Todo lo hacen bajo el amparo de la ley, pero no de la Constitución Nacional sino contra ella. Lo hacen bajo el amparo de la ley del capitalismo, que no tiene por finalidad la satisfacción de las necesidades sociales o el ejercicio de derechos. Es una máquina de producir ganancias por un lado y miserias por el otro, sin reparar en absoluto en el orden jurídico y reproduciendo como la peste las injusticias más aberrantes. Lo dijo con todas las letras Horacio González en la última asamblea de Carta Abierta: “el capital surge hoy como forma reproductiva básica desde la ilegalidad. No hay nada más claro para estudiar cómo se produce la acumulación del capital que el tráfico de cocaína”.
Al extremo, ellos –y esto incluye especialmente a sus políticos- nunca sienten en carne propia “el peso de la justicia”, como reclaman ahora para los delincuentes de poca monta -que son el resultado de una sociedad sin ninguna salida. Realizan fraudes monstruosos, corrupciones, evasiones y todo tipo de patrañas que producen enormes daños a la sociedad. Juegan cotidianamente con la vida –y la muerte- de millones de personas. Pero nunca van presos. Por eso, cuando el mensaje viene de gente que conoce el paño de sobra, que le importa un bledo “el respeto a la ley” y acostumbra a moverse por la sombra de la ilegalidad como pez en el agua, pero realiza una intervención política consciente destinada a combatir el contenido de los reclamos con el sofisma de las formas, se trata de cinismo.
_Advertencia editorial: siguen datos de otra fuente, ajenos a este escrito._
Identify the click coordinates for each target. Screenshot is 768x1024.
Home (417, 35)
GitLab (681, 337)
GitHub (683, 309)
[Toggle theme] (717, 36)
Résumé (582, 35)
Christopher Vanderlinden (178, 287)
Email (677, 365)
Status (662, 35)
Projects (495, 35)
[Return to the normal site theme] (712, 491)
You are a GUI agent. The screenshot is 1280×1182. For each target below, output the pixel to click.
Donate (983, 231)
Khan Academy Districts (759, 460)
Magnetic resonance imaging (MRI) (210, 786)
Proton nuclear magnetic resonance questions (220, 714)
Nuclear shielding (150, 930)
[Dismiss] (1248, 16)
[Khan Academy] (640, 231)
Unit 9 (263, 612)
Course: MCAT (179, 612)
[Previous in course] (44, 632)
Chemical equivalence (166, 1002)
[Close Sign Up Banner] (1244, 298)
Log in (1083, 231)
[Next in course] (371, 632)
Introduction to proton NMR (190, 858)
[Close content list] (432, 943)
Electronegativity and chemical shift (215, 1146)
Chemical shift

Es parte de un arsenal de dispositivos que ha desarrollado el capitalismo, entre los cuales está la ideología jurídica del respeto a la ley -vacía de todo contenido concreto. Un recurso perverso –más viniendo de donde viene- que es urgente desenmascarar, pues no solo achata la comprensión de los problemas que tenemos delante, sino que llama al pueblo a la quietud, a que acepte condiciones de vida miserables e indignantes sin chistar. Por el contrario, cuando la burguesía puede avanzar, se olvida rápidamente de sus discursos impolutos y no repara en los métodos. Desde guerras a dictaduras, pasando por represiones históricas, aprietes, persecuciones y –tanto más importante- la amenaza constante de que cualquier levantamiento será escarmentado sin miramientos.
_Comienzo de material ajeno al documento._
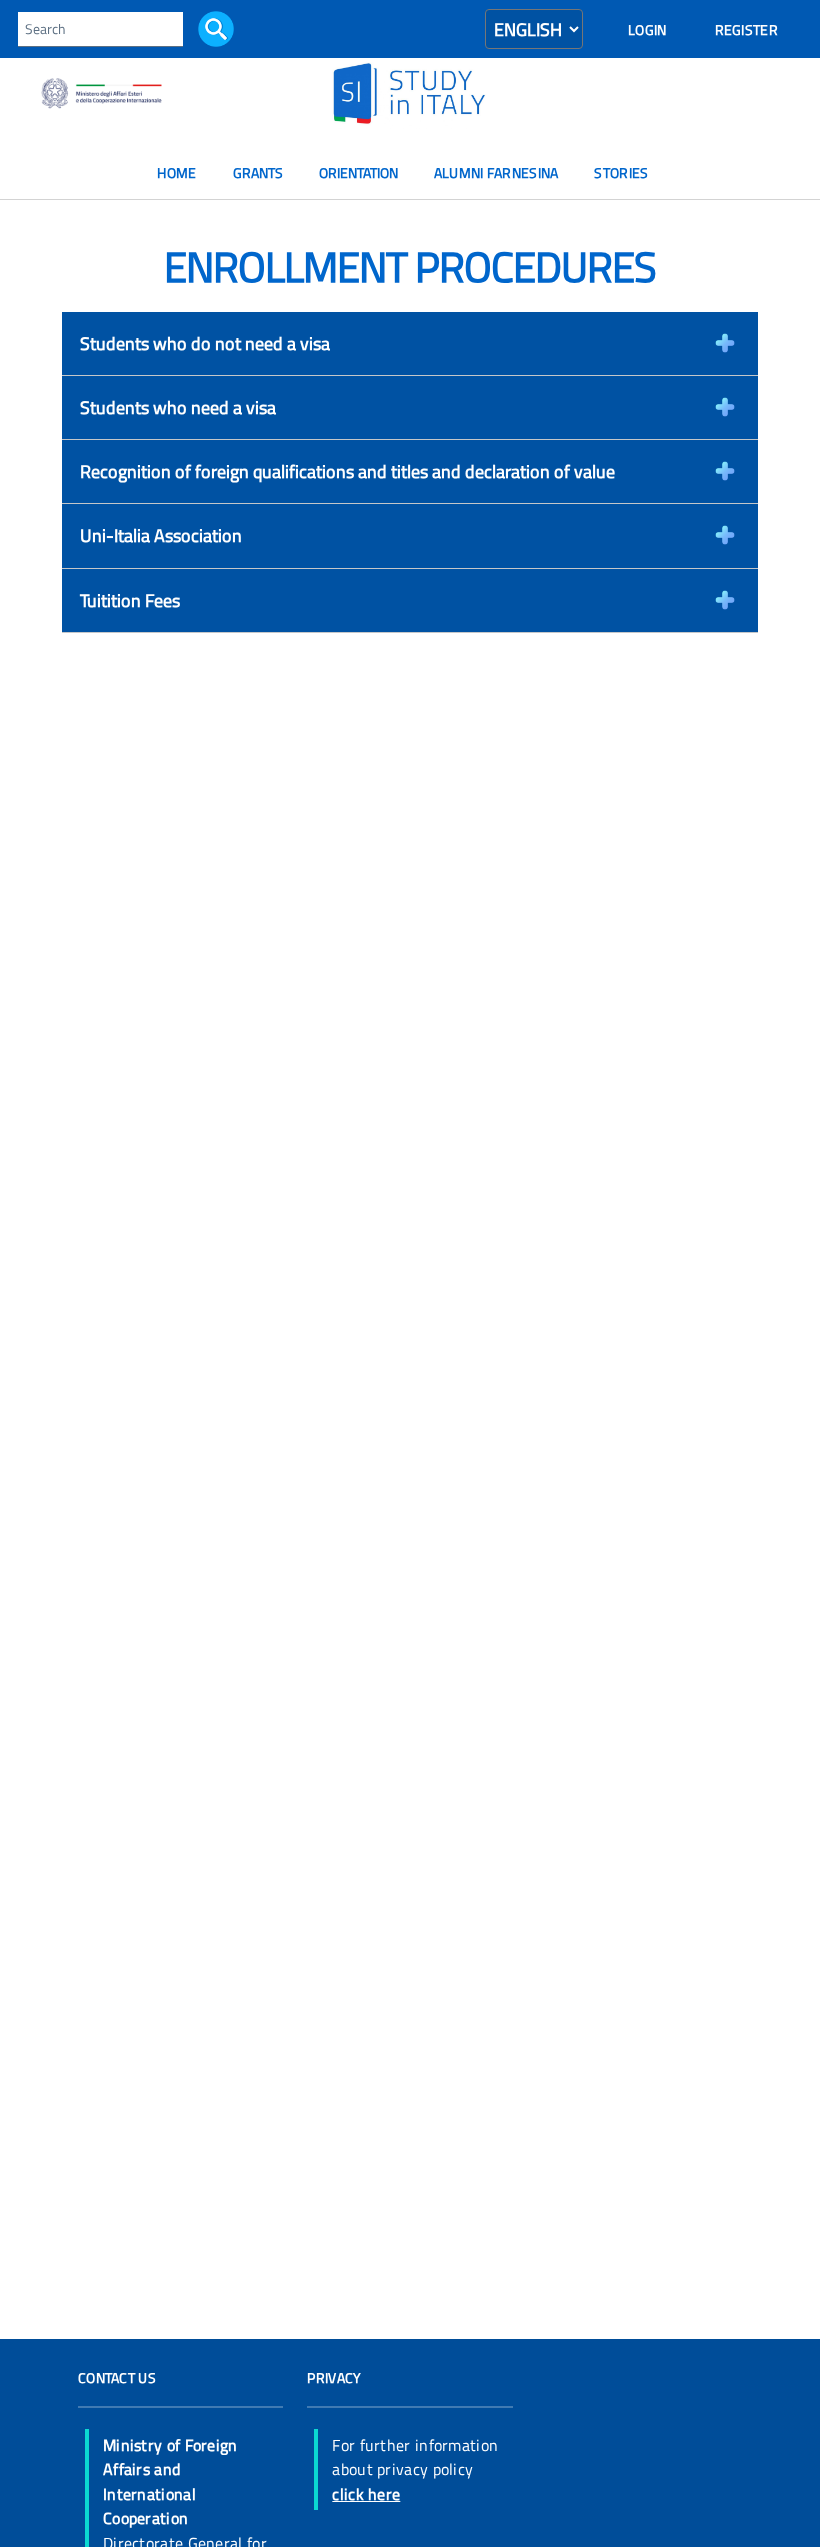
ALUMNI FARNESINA (496, 172)
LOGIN (647, 29)
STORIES (621, 172)
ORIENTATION (358, 172)
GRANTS (258, 172)
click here (366, 2494)
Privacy (334, 2377)
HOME (176, 172)
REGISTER (746, 29)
Toda discusión sobre la protesta y sus métodos es antes que nada una discusión política, no jurídica. Por eso cualquier discusión sobre las formas no puede estar separada de su contenido. No se puede discutir el método de un reclamo, de una protesta, sin discutir los motivos; sin discutir el problema social concreto ni sus consecuencias. En ese marco -en el de una sociedad cuya clase social dominante avasalla cotidiana y constantemente los derechos de las mayorías explotadas-, toda movilización, toda lucha por la defensa de las condiciones de vida del pueblo, todo reclamo contra el Estado, es un signo de maduración política, pero además es un factor fundamental para el desarrollo de una conciencia política más elevada, y por lo tanto deben ser alentados. Ninguna transformación social se ha hecho sin romper con la ideología dominante y sin poner en cuestión el orden existente.